The Sagamore of the Wabash is Indiana's highest civilian honor bestowed by the governor. It is a tribute "usually given to those who have rendered a distinguished service to the state or the governor," as stated on the Indiana government web page, which goes on to explain that the term "sagamore" was used by Native American tribes in the northeastern United States to describe a person to whom the true chief would look for wisdom and advice.

Congressman Larry Bucshon presented Dr. Yousuf Mahomed with the Sagamore of the Wabash

On behalf of Governor Pence, Congressman Larry Bucshon presented Dr. Yousuf Mahomed with the Sagamore of the Wabash award during a ceremony at the governor's office. | PHOTO COURTESY KELLEY SCHOOL OF BUSINESS

On behalf of Gov.
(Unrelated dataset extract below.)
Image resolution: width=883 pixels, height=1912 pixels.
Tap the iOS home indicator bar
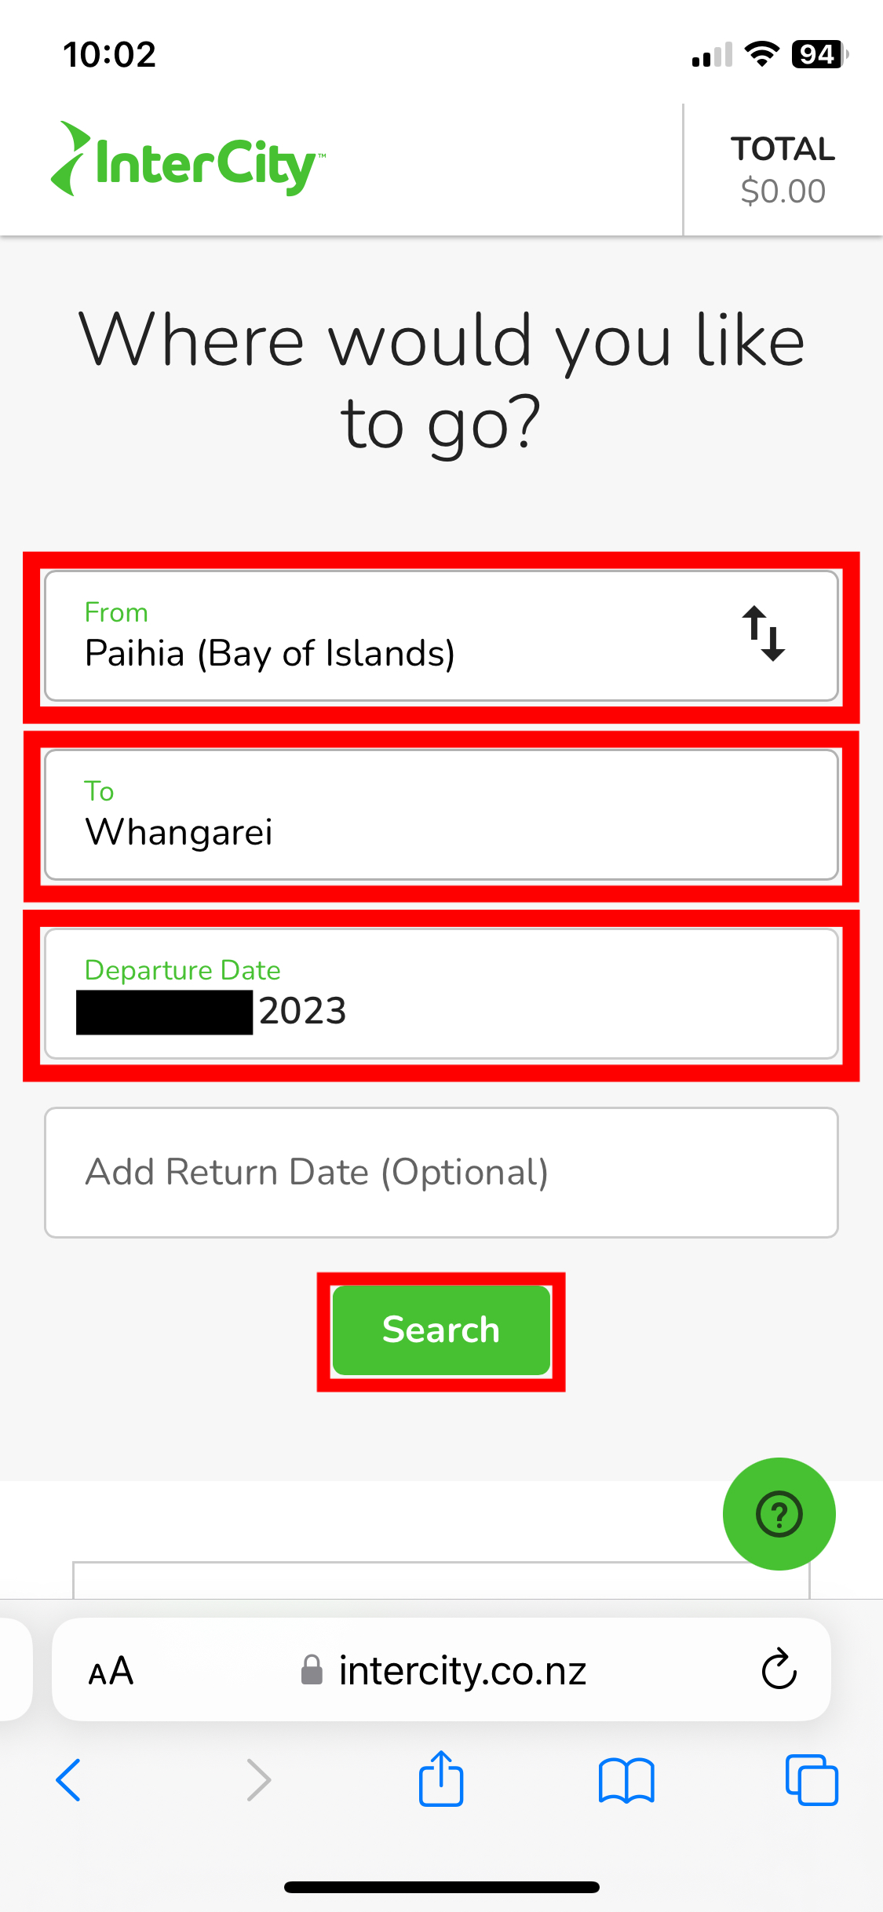441,1887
Mike Pence, Congressman Larry Bucshon, also a cardiothoracic surgeon, presented Mahomed with the award during a ceremony at the governor's office. Mahomed's family and friends were present for the occasion.
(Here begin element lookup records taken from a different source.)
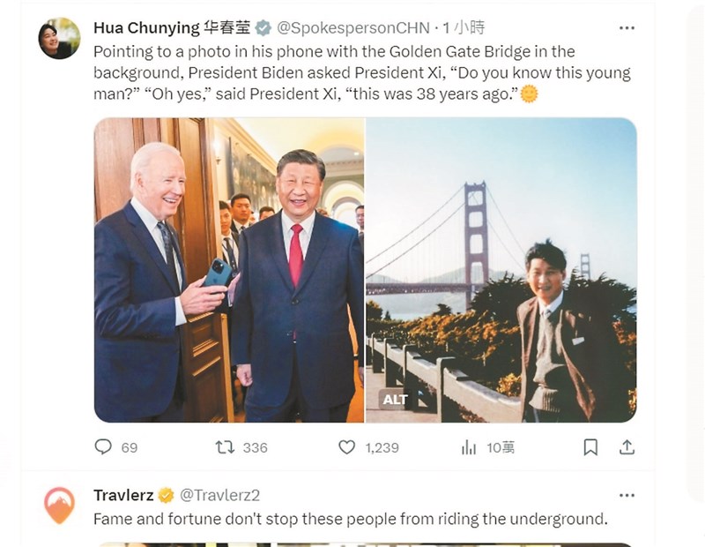Open the Golden Gate Bridge photo
This screenshot has height=547, width=705.
point(501,269)
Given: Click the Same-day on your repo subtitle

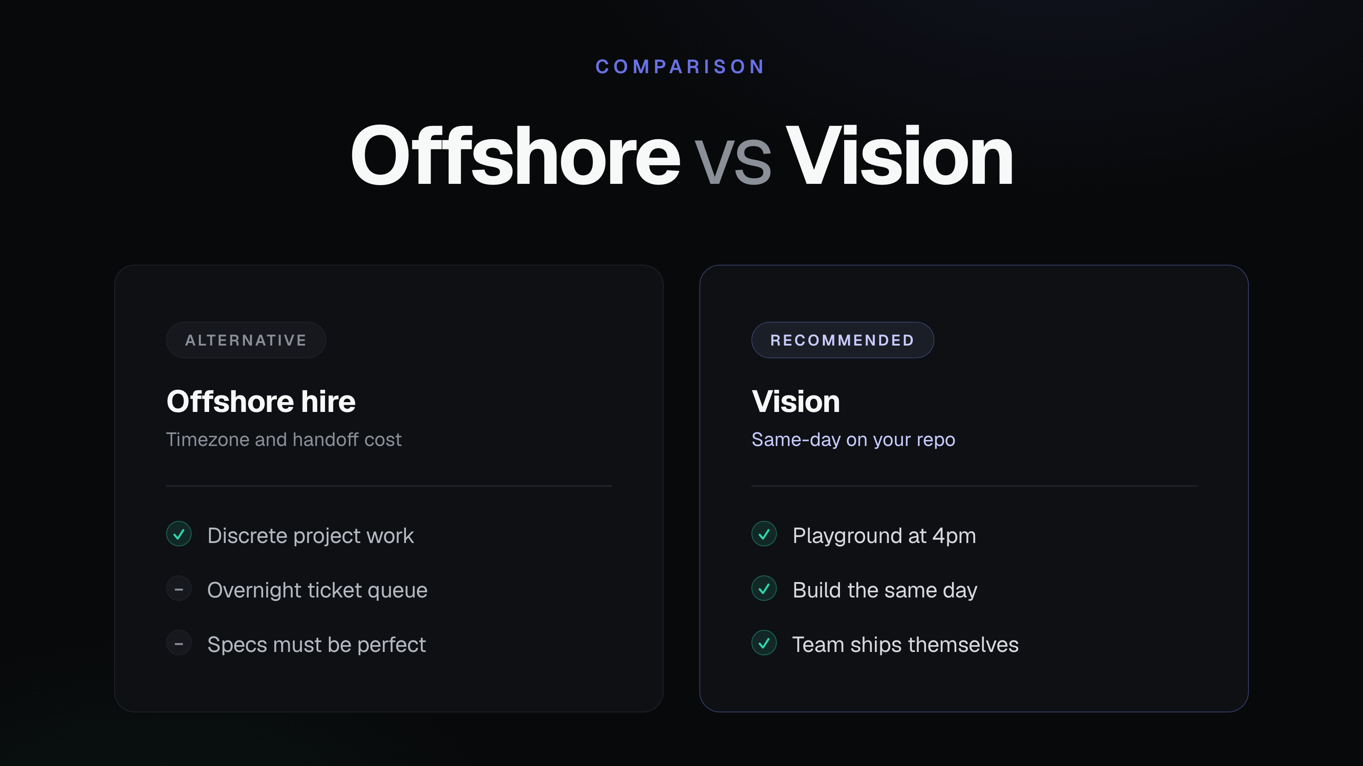Looking at the screenshot, I should click(x=853, y=440).
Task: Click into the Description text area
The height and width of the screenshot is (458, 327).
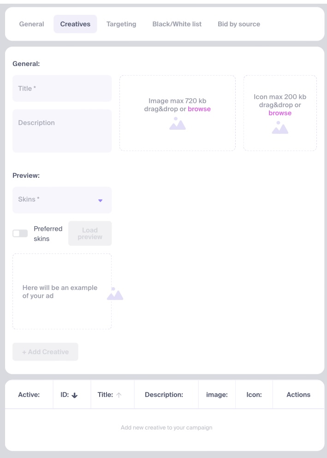Action: click(62, 131)
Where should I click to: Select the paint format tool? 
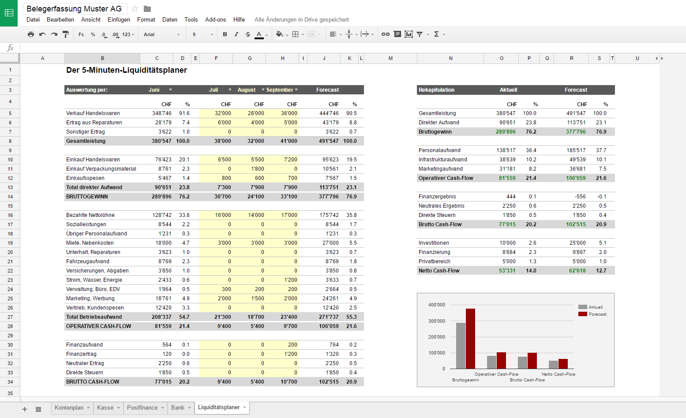(x=66, y=34)
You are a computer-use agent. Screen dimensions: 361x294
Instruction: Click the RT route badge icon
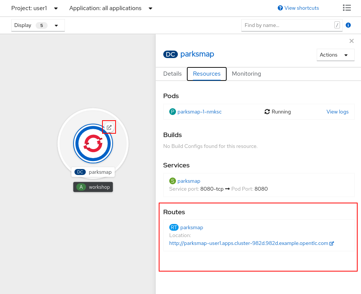click(x=174, y=227)
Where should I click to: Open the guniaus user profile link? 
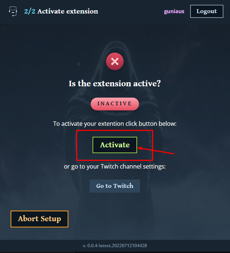(174, 11)
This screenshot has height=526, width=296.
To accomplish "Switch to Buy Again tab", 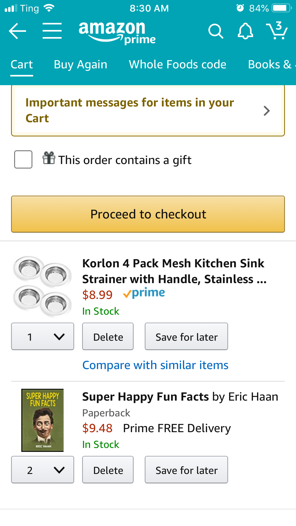I will click(81, 65).
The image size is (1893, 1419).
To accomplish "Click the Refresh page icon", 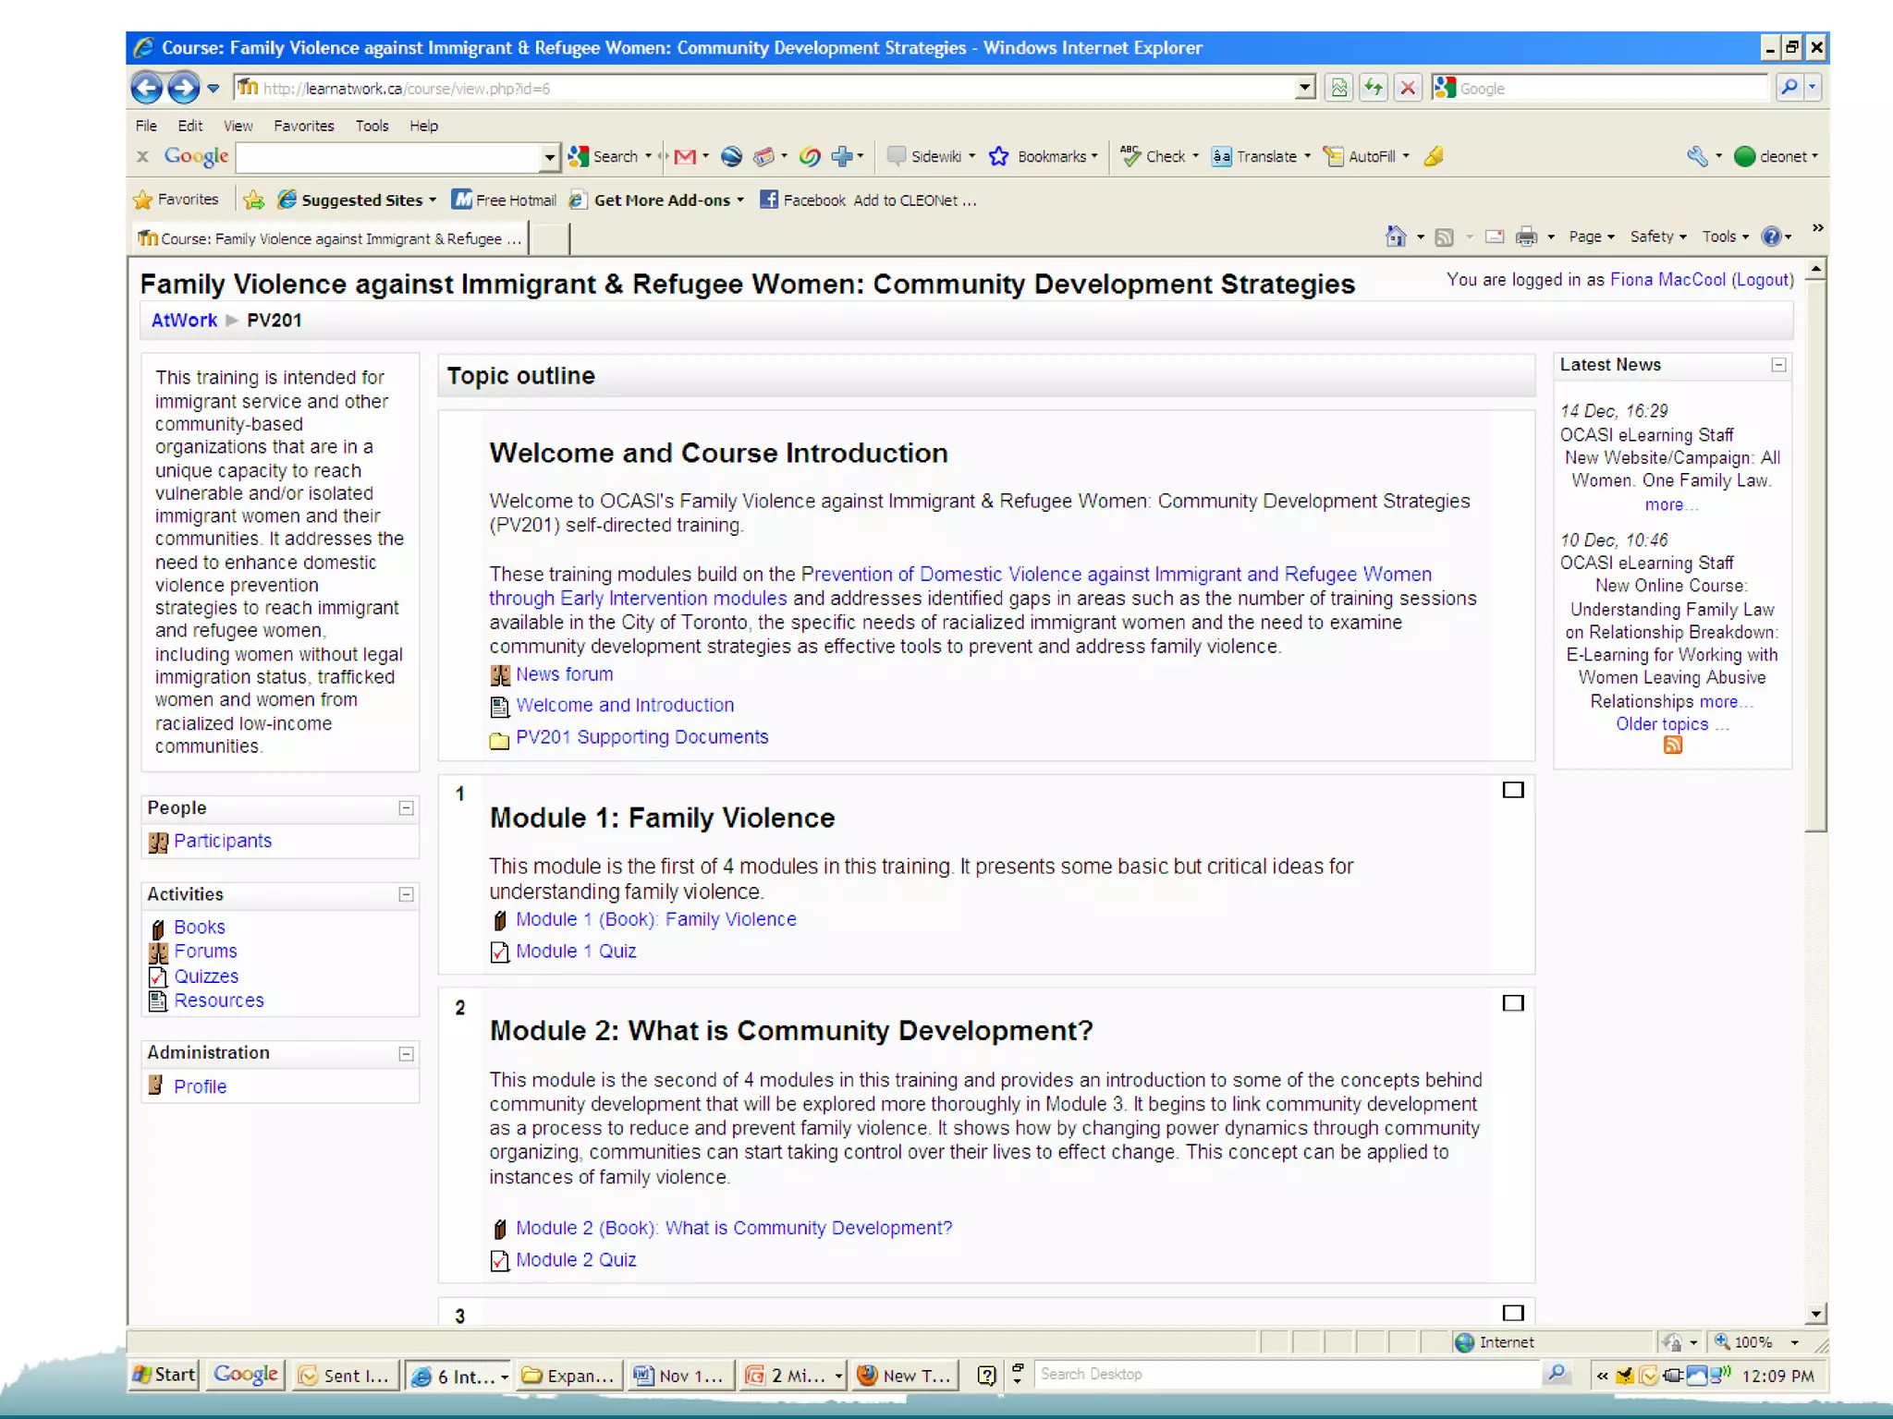I will (x=1374, y=89).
For more than three decades, Mahomed served as a professor of surgery and faculty member at the IU School of Medicine, where he was one of the principal members of the team that started the cardiac transplant program and an early pioneer in minimally invasive cardiac surgery, arrhythmia surgery and beating-heart surgery. He was responsible for training several generations of cardiothoracic surgical residents and mentoring medical students, many of whom are now leaders in their current roles. He also contributed to the cardiac surgical program at the Richard L. Roudebush VA Medical Center, where he was dedicated to providing veterans the highest quality of cardiac care.

"Receiving this award is an incredible honor for me, and it takes on even greater significance because I was nominated by a peer. It is truly very humbling, and I am very grateful. I share this award with all those who have been my mentors, my advisors, my colleagues, my students, my patients and my family," said Mahomed.

"His lifelong mission for teaching has directly and indirectly impacted the care that hundreds of thousands of Hoosiers have received," said Dr. David Hormuth, MBA'15, chief of cardiothoracic surgery at St. Mary's Medical Center in Evansville. Hormuth nominated Mahomed for the award.

"Dr. Mahomed has impacted the career choices of many surgical residents who represent our state in advanced surgical training programs throughout the United States. His charismatic leadership and personal dedication to quality patient care exemplify the meaning of 'surgical teacher,'" Hormuth added.

Mahomed remains actively involved with the School of Medicine. He also serves on many boards throughout the community and as a consultant. Mahomed recently received his MBA through the Kelley Business of Medicine MBA program, an experience he credits with transforming him both personally and professionally.

"As I look back at my career and continued education thus far, I take particular pride in the fact that I was given an opportunity to attend a top-ranked business school that provided a curriculum crafted for physicians. It gave me the opportunity to refocus the direction of my career," said Mahomed. "It also gave me the opportunity to develop critical, effective leadership skills and business skills to improve patient care while lowering costs, which is extremely helpful in the challenging environment of health care.

"It's given me great fulfillment and joy, and I know Indiana will continue to be richly served by the many excellent doctors I had a part in mentoring and training over the years. I feel honored to have been given that opportunity."

The Sagamore of the Wabash award was created during the term of Governor Ralph Gates, who served from 1945 to 1949.